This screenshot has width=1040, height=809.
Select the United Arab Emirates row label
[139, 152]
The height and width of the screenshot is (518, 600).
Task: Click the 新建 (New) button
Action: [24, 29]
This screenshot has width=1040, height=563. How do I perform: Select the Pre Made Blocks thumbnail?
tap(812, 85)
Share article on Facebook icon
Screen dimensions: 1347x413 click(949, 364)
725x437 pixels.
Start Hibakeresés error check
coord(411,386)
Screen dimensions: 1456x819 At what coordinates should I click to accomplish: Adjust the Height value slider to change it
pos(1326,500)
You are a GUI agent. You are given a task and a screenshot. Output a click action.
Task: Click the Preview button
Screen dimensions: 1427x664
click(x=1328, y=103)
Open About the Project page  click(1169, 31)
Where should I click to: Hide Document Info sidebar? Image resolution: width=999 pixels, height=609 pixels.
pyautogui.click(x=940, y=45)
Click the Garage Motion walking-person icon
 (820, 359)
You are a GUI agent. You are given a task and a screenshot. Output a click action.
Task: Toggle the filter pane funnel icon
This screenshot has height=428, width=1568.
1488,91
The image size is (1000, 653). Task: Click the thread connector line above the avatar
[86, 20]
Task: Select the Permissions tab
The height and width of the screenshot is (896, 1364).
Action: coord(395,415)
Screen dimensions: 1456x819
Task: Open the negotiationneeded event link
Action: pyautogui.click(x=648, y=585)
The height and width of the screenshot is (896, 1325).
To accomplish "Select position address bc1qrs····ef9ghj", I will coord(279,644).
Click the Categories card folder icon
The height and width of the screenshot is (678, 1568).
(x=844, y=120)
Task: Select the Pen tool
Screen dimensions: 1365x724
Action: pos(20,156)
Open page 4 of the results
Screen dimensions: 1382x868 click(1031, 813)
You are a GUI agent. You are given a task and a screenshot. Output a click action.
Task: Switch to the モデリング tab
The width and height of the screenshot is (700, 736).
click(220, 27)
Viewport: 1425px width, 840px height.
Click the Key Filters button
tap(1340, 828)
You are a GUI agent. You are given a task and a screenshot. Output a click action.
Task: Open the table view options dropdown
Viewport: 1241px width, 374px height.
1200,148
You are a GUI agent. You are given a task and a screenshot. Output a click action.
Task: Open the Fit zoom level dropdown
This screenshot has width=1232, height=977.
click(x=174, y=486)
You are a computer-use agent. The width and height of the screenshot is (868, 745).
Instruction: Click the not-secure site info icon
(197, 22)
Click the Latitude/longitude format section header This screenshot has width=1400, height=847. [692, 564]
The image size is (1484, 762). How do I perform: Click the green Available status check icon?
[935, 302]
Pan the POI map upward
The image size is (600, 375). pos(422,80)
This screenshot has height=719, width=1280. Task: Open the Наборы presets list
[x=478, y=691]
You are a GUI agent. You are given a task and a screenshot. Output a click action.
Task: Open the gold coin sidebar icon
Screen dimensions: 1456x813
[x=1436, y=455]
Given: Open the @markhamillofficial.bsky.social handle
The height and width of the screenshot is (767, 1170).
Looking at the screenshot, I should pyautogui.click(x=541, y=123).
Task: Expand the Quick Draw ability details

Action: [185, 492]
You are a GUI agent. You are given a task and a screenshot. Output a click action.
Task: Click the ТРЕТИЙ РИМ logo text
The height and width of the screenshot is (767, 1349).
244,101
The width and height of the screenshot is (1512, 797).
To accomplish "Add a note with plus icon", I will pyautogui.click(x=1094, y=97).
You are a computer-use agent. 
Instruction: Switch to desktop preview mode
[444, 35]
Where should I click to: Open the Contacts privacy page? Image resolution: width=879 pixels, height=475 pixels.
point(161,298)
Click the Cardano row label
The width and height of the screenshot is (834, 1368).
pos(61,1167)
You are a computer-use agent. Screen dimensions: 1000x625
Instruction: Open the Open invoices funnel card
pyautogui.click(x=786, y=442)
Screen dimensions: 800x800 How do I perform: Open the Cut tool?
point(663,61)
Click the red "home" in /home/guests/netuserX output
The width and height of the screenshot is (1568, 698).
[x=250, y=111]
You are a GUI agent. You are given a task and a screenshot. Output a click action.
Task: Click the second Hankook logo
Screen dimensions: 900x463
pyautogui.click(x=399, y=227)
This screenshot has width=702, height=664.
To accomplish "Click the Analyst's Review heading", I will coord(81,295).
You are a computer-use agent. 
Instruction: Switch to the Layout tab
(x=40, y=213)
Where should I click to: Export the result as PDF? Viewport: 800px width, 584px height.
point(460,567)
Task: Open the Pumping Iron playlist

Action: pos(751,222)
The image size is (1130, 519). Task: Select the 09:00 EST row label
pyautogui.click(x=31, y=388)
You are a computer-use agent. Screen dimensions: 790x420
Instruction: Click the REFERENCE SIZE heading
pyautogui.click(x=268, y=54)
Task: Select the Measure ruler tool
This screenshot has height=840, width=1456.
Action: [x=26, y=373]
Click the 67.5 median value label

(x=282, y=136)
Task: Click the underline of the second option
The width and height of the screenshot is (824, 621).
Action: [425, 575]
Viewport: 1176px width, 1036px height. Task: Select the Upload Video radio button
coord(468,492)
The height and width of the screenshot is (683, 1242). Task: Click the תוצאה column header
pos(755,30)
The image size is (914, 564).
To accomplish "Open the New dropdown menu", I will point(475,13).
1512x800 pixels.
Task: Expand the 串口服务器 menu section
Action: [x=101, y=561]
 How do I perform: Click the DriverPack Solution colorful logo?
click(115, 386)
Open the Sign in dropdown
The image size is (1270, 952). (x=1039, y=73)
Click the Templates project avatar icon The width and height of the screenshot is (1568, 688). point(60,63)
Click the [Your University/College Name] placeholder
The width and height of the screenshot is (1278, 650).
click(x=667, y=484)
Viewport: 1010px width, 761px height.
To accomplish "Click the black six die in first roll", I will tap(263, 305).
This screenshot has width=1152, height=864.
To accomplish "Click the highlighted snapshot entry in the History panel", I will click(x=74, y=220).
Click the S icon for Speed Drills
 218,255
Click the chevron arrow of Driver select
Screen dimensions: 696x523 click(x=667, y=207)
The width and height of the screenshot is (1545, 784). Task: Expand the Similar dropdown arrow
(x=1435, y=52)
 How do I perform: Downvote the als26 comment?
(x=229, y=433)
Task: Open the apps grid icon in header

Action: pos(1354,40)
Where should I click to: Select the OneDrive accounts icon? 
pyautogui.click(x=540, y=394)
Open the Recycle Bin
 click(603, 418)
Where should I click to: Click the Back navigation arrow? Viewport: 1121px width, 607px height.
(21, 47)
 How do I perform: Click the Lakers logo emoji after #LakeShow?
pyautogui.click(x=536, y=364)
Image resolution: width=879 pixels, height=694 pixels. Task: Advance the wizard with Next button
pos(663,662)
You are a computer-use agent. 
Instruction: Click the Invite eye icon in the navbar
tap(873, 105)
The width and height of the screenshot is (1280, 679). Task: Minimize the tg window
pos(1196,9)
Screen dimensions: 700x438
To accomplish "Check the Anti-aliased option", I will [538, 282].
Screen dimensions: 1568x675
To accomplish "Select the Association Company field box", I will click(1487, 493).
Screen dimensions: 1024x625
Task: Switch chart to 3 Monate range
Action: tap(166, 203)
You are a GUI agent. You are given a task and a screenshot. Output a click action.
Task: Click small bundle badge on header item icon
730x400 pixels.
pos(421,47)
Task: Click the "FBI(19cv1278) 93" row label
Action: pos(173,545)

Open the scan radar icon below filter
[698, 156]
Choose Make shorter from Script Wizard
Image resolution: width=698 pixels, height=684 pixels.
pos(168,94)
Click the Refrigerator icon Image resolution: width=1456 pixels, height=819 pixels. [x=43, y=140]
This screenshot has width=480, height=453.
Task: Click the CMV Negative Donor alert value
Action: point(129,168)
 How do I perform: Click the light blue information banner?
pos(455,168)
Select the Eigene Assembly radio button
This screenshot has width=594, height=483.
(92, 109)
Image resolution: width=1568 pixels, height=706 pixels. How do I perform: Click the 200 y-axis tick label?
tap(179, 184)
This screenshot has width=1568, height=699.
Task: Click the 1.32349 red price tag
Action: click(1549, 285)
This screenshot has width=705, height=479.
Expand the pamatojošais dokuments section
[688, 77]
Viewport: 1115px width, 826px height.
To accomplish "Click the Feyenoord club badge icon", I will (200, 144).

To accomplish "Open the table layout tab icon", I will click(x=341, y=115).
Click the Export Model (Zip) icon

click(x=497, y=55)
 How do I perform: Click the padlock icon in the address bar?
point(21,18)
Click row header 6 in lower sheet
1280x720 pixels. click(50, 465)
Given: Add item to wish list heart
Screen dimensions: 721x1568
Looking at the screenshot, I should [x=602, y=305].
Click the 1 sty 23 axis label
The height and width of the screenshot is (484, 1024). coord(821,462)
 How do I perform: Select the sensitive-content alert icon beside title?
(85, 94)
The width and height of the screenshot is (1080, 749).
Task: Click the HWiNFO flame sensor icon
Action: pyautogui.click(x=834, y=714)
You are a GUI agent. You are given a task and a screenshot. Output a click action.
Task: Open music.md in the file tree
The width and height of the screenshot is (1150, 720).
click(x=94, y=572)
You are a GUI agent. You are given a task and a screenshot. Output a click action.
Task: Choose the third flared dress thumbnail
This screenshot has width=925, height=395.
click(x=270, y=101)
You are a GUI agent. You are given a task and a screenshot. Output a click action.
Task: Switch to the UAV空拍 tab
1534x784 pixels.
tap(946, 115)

══════════

## Work instructions
Tally the lines of the data above that contain the string "should", treating uppercase and lowercase as different. Reply with the number only.

## Response to the task
8